Notre-Dame de Pontmain est le vocable sous lequel est appelée la Vierge Marie à l'occasion d'une apparition survenue le 17 janvier 1871 dans le petit village de Pontmain, en Mayenne.
Reconnaissance de l'apparition
Monseigneur Casimir Wicart, évêque de Laval, ordonne une enquête sur les apparitions. Il vient lui-même interroger les quatre enfants ayant déclaré voir la « dame » (Joseph et Eugène Barbedette, Françoise Richer et Jeanne-Marie Lebossé). Selon la procédure habituelle, l'enquête est fouillée, mais rapidement (le 2 février 1872), il reconnaît l'authenticité de l'apparition et approuve le culte de la Vierge de Pontmain :« Nous jugeons que l'Immaculée Vierge Marie, Mère de Dieu, a véritablement apparu le 17 janvier 1871, à Eugène et Joseph Barbedette, Françoise Richer et Jeanne-Marie Lebossé dans le hameau de Pontmain ».
Le pèlerinage
À la suite de l'apparition et de sa reconnaissance canonique, l'Abbé Guérin, curé de Pontmain, assure l'accueil des pèlerins avec les religieuses de l'école. Mais après sa mort en 1872, l'évêque appelle les Missionnaires Oblats de Marie-Immaculée pour animer les premiers pèlerinages et prêcher dans la région.
Monseigneur Wicart pose la première pierre de la basilique de Pontmain le 18 juin 1873, mais meurt peu après.
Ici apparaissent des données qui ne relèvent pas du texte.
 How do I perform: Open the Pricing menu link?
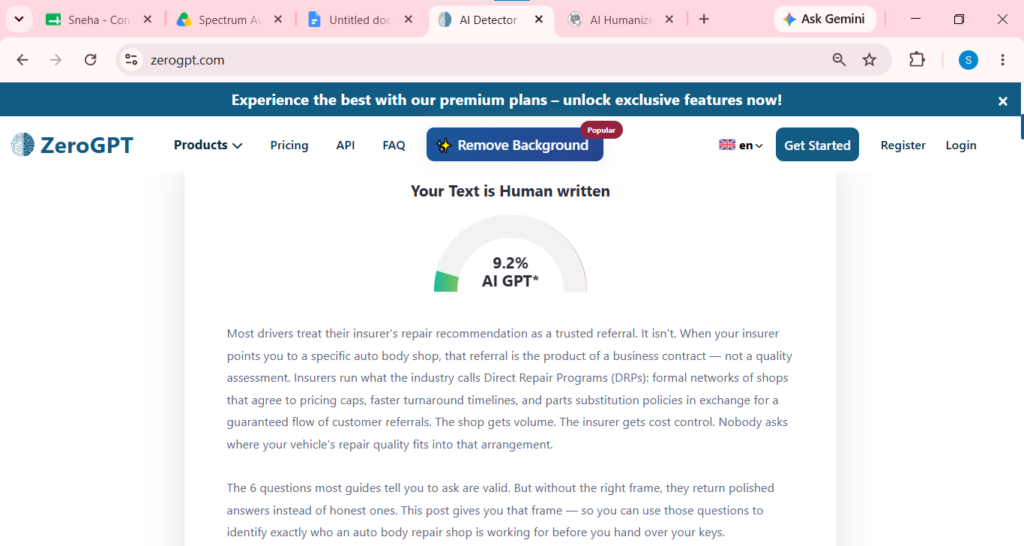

Ses successeurs suivent sa voie et la basilique est consacrée le 15 octobre 1900 par Mgr Pierre Geay.
L'affluence des pèlerins à Pontmain a été rapide. Pour le premier anniversaire des apparitions, le 17 janvier 1872, on comptait déjà 8 000 personnes.
En 1903, les oblats sont expulsés de France, à la suite de la politique de séparation des Églises et de l'État. Ils ne reviendront qu'après la Première Guerre mondiale. Pendant cet intervalle, c'est le curé du village qui s'occupe des pèlerins. Ils sont toujours présents aujourd'hui.
Les voyants
Par la suite les deux garçons entrèrent au séminaire et devinrent curés de campagne. Françoise Richer devint gouvernante chez l'abbé Eugène Barbedette et Jeanne-Marie Lebossé entra au couvent.